§ **Instructions for the task**
After locating the line containing "חדשות (922, 91)", restate that line and each one after it exactly, through the last line of the material.
§ §
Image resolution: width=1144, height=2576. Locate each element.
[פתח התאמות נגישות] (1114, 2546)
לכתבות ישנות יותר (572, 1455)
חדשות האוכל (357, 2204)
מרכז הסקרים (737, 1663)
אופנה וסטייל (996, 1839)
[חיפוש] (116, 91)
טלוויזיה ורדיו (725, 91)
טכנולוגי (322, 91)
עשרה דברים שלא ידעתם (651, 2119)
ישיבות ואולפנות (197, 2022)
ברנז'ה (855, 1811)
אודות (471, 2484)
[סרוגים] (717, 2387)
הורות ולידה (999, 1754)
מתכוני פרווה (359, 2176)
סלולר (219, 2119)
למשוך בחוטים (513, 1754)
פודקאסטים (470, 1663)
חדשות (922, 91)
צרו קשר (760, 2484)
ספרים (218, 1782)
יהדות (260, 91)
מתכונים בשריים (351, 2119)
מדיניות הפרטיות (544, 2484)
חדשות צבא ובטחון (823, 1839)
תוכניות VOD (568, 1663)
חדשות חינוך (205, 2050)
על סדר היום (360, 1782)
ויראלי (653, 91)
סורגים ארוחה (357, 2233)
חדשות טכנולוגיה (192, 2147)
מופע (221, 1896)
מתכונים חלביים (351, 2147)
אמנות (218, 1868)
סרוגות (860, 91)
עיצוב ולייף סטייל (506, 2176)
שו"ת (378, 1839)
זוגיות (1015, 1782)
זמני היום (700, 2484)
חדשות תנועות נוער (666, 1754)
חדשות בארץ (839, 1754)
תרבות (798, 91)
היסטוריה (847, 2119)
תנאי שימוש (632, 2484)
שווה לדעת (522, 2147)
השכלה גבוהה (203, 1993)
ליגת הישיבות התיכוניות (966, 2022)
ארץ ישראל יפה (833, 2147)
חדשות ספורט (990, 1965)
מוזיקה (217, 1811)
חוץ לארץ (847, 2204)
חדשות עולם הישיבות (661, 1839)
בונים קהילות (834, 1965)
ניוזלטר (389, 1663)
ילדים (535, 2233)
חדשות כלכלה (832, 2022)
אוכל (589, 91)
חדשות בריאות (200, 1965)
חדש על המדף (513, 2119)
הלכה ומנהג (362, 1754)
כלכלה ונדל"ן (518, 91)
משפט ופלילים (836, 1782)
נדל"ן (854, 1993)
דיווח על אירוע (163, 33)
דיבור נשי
§ §
§ **Response to this exercise**
חדשות (922, 91)
צרו קשר (760, 2484)
ספרים (218, 1782)
יהדות (260, 91)
מתכונים בשריים (351, 2119)
מדיניות הפרטיות (544, 2484)
חדשות צבא ובטחון (823, 1839)
תוכניות VOD (568, 1663)
חדשות חינוך (205, 2050)
על סדר היום (360, 1782)
ויראלי (653, 91)
סורגים ארוחה (357, 2233)
חדשות טכנולוגיה (192, 2147)
מופע (221, 1896)
מתכונים חלביים (351, 2147)
אמנות (218, 1868)
סרוגות (860, 91)
עיצוב ולייף סטייל (506, 2176)
שו"ת (378, 1839)
זוגיות (1015, 1782)
זמני היום (700, 2484)
חדשות תנועות נוער (666, 1754)
חדשות בארץ (839, 1754)
תרבות (798, 91)
היסטוריה (847, 2119)
תנאי שימוש (632, 2484)
שווה לדעת (522, 2147)
השכלה גבוהה (203, 1993)
ליגת הישיבות התיכוניות (966, 2022)
ארץ ישראל יפה (833, 2147)
חדשות ספורט (990, 1965)
מוזיקה (217, 1811)
חוץ לארץ (847, 2204)
חדשות עולם הישיבות (661, 1839)
בונים קהילות (834, 1965)
ניוזלטר (389, 1663)
ילדים (535, 2233)
חדשות כלכלה (832, 2022)
אוכל (589, 91)
חדשות בריאות (200, 1965)
חדש על המדף (513, 2119)
הלכה ומנהג (362, 1754)
כלכלה ונדל"ן (518, 91)
משפט ופלילים (836, 1782)
נדל"ן (854, 1993)
דיווח על אירוע (163, 33)
דיבור נשי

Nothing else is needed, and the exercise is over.